In Standard Microsystems, the court concluded that Section 1008’s requirements do not apply to a renewed motion for mandatory relief from default based on an affidavit of attorney fault.

The decision ignored Section 1008’s clear and unambiguous language that this section applied to all renewal motions and undermined the Legislature’s goal to limit repetitive motions based upon facts that, with the exercise of due diligence, could have been presented at the first hearing. The court declined to follow.


A Neighbor Adversely Possessed Property

Hagman v. Meher Mount Corporation
(Cal. Ct. of App., 2d Dist.), filed April 3, 2013

Larry Hagman or his trust owned a 30-acre parcel of land in Ojai, California. In 1987, one of the fences marking the boundary of his property was built in the wrong place. Since then, Hagman had been occupying and improving about a half-acre portion of the 173-acre parcel owned by his adjoining neighbor, the Meher Mount Corporation. Meher Mount was a religious group that was exempt from property tax.

Hagman sued Meher Mount to quiet title to the property he had been occupying, based on adverse possession.

The trial court granted a summary judgment in favor of Hagman.

The Court of Appeal affirmed.

The court noted that the unusual twist is that the neighboring land on which the adverse possession took place belongs to a nonprofit religious organization.
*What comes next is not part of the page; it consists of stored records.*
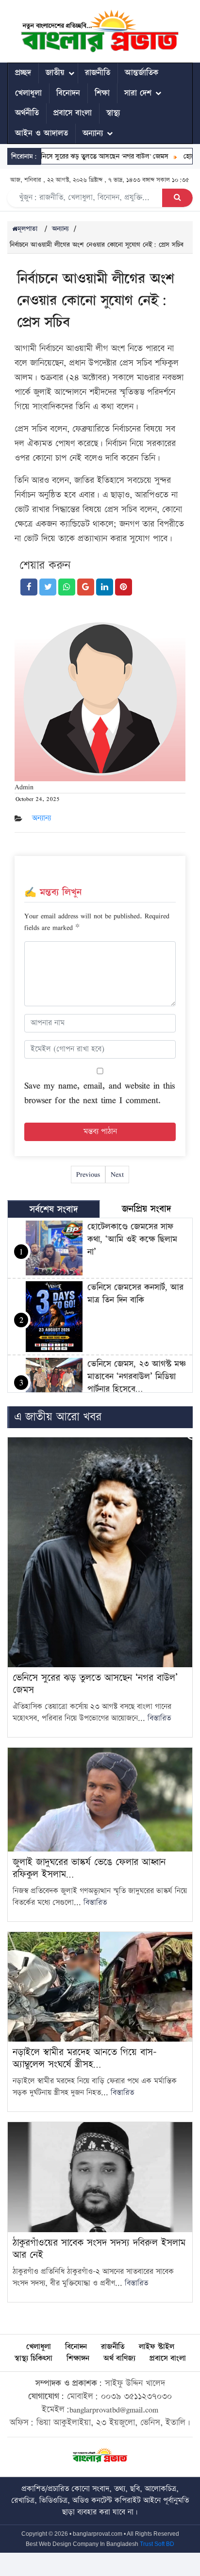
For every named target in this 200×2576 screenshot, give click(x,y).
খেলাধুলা (28, 93)
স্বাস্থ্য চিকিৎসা (33, 2358)
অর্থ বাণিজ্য (119, 2358)
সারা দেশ (137, 93)
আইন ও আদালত (41, 133)
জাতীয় (55, 73)
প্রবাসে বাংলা (72, 113)
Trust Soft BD (157, 2544)
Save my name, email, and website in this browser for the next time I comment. (99, 1093)
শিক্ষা (102, 93)
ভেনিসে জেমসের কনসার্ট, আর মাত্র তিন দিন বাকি (135, 1293)
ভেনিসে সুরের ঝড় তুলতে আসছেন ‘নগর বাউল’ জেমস (86, 156)
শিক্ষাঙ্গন (78, 2358)
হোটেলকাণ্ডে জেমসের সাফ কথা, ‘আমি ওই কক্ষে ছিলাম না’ (132, 1239)
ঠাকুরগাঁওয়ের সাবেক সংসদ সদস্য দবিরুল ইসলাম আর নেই (99, 2249)
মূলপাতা (27, 229)
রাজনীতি (97, 73)
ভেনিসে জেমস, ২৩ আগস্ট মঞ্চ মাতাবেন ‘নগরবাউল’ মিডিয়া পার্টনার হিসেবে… (136, 1376)
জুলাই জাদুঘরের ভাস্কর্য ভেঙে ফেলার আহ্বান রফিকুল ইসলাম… (89, 1868)
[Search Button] (177, 198)
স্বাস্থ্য (113, 113)
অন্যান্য (93, 133)
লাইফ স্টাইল (156, 2346)
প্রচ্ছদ (23, 73)
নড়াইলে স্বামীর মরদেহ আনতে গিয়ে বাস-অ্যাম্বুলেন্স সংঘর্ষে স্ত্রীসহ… (85, 2058)
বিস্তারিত (159, 1718)
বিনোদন (68, 93)
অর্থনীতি (27, 113)
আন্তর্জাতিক (141, 73)
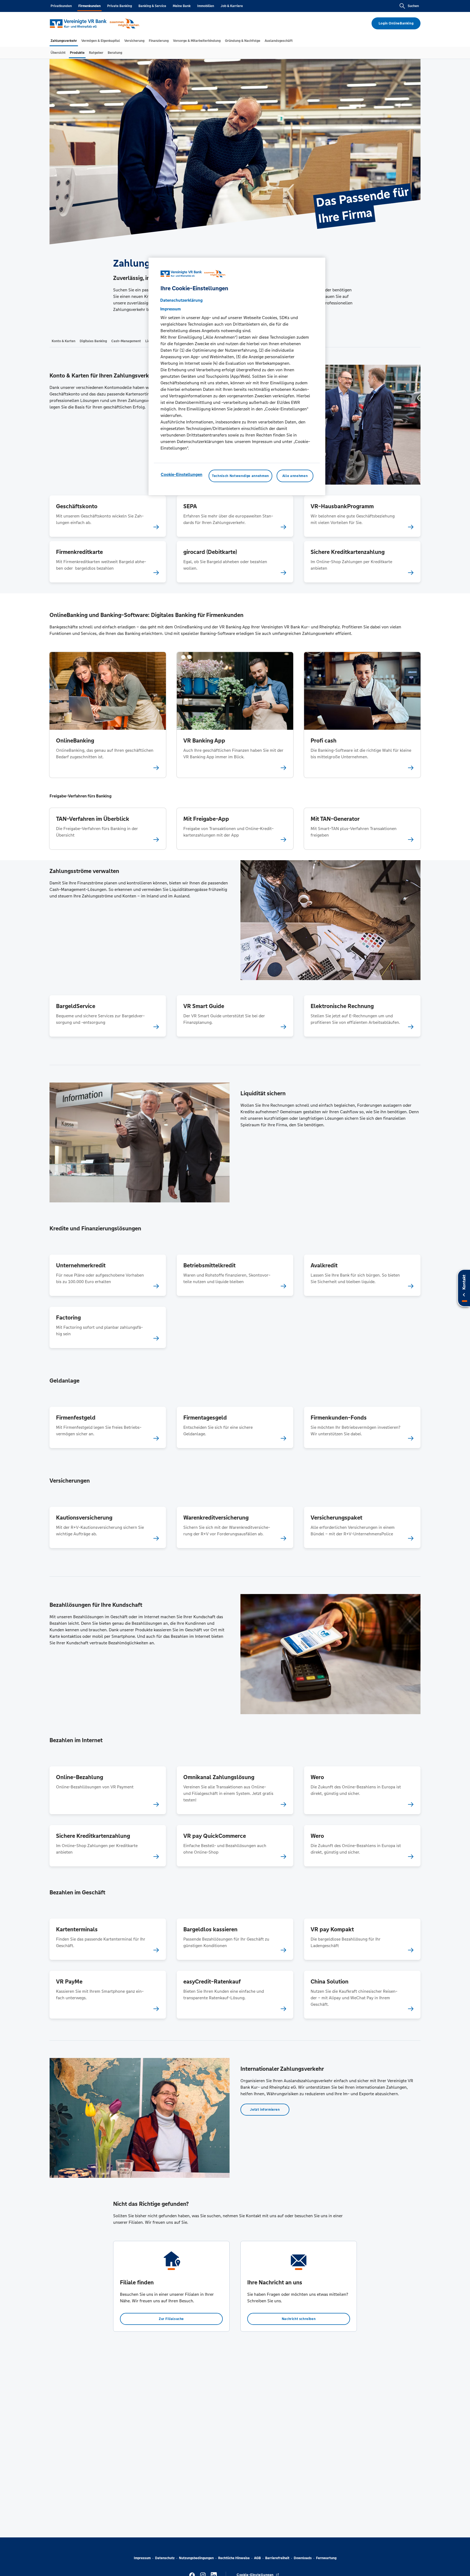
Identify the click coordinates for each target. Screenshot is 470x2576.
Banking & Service (152, 6)
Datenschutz (165, 2558)
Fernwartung (326, 2558)
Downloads (303, 2558)
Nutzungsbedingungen (196, 2558)
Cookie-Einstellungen (181, 474)
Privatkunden (61, 6)
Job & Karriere (232, 6)
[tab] (64, 40)
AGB (257, 2558)
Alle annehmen (295, 476)
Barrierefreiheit (277, 2558)
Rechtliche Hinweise (234, 2558)
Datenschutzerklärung (181, 300)
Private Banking (119, 6)
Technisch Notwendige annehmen (240, 476)
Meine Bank (182, 6)
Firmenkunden (89, 6)
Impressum (142, 2558)
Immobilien (205, 6)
However, the Court held that a nonprofit religious organization’s status as a “public benefit corporation” does not make it a “public entity” immune from adverse possession under Civil Code section 1007. The Court also held that a nonprofit religious organization’s “welfare exemption” from property taxes meant that no such taxes were “levied and assessed” on the property during the years it qualified for the exemption. The adverse possessor is excused from the usual requirement that he pay taxes on the disputed land for five years.


Having HIV Is A Disability

Maureen K. v. Tuschka
(Cal. Ct. of App., 2d Dist.), filed April 17, 2013


Maureen K. had an umbilical hernia that needed to be repaired. Dr. Theodore Tuschka was her anesthesiologist. Minutes before surgery, Dr. Tuschka stopped the procedure because he discovered Maureen K. was HIV-positive and he was fearful that he could be exposed to and contract HIV.

Maureen K. sued for unlawful discrimination based on her contention that because she was HIV-positive, she was disabled.

The trial court submitted the question of whether Maureen K. was disabled to the jury. It found she was not disabled and that there had been no discrimination based on disability.

The Court of Appeal reversed. It held the trial court prejudicially erred by submitting the issue of whether Maureen K. was disabled to the jury. The Court ruled a person with HIV is disabled as a matter of law.